Instructions:
**A.** Do these statements agree with the comment on deploying a knowledge base? (i) The writer finds getting it running harder than tuning the results. (ii) The writer says evals are closely tied to specific examples. (iii) The writer has seen a lot of work comparing how particular embeddings perform on domain-specific tasks. For each, answer yes or no and quote the words that settle it.
**B.** Carry the comment on deploying a knowledge base forward from its last sentence.

*** Text excerpt ***

Yeah, I'm coming to believe that this is a much, much, much harder problem than it looks. Getting it running is pretty easy, but actually tuning the results to make them better is tricky, especially if you're not a domain expert in the area you're working on.
Evals seem like a solution, but they're very tied to specific examples, so it looks like that might be most of the issue in getting this to work, as with a good set of evals, one can actually measure performance and test out different approaches.
Embedding also seems to be a bit of a dark art in that every tutorial uses something small, but I haven't seen a lot of work on comparing the performance of particular embeddings for domain specific tasks.
This was our experience trying to deploy a knowledge base for our Org.

*** End of Text excerpt ***
*** Data shown ***

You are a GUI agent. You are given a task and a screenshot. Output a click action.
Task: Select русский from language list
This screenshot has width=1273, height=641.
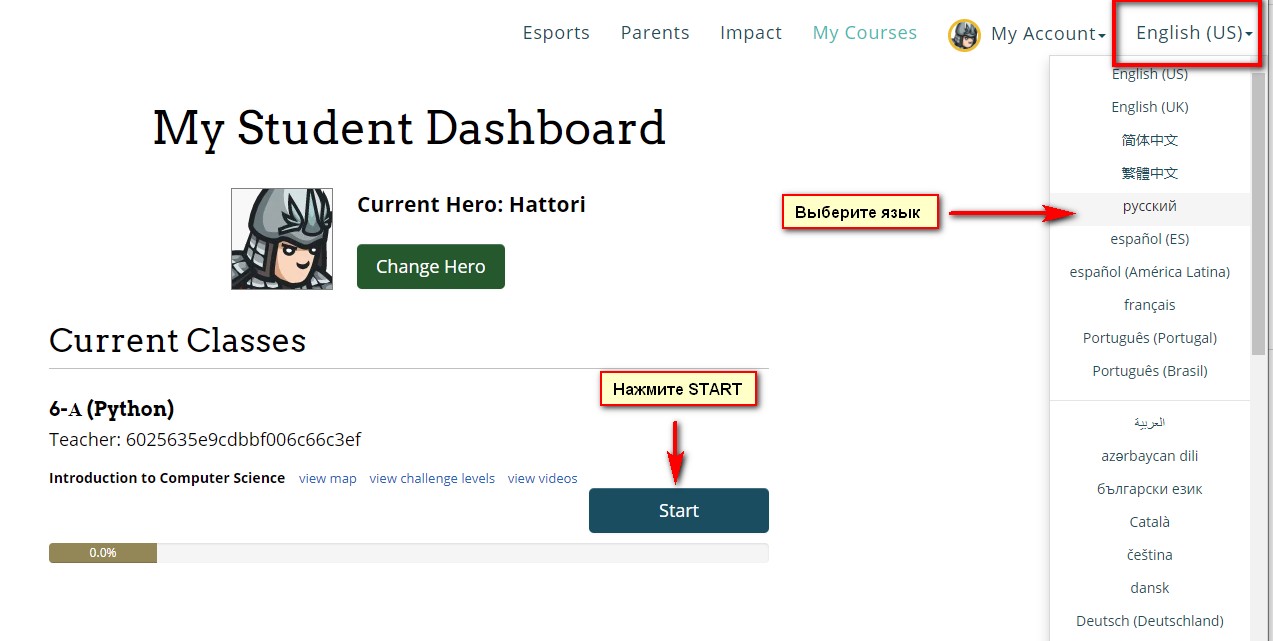tap(1149, 206)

*** End of Data shown ***

Responses by task:
**A.**
(i) No: "Getting it running is pretty easy, but actually tuning the results to make them better is tricky"
(ii) Yes: "they're very tied to specific examples"
(iii) No: "I haven't seen a lot of work on comparing the performance of particular embeddings for domain specific tasks"

**B.**
You have to get the domain experts to help you build evals and you need a good pipeline for testing the LLM against those as you make changes. We were never able to get there before the project was killed. Our use-case was potentially giving career altering legal advice and we only made it to roughly 80% accuracy from our very informal eval. The domain experts wanted nothing to do with actually helping build the tool. Their idea of "testing" was asking 3 softball questions and saying "yea, it's good to go".
I think on a personal level you could probably get a usable tool that works well enough most of the time. But for anything going to production where people actually depend on it, this isn't an easy problem to solve. Although, I do think its doable.
So everybody is roughly using the same method with some tweaks here and there and thus getting a similar quality in results.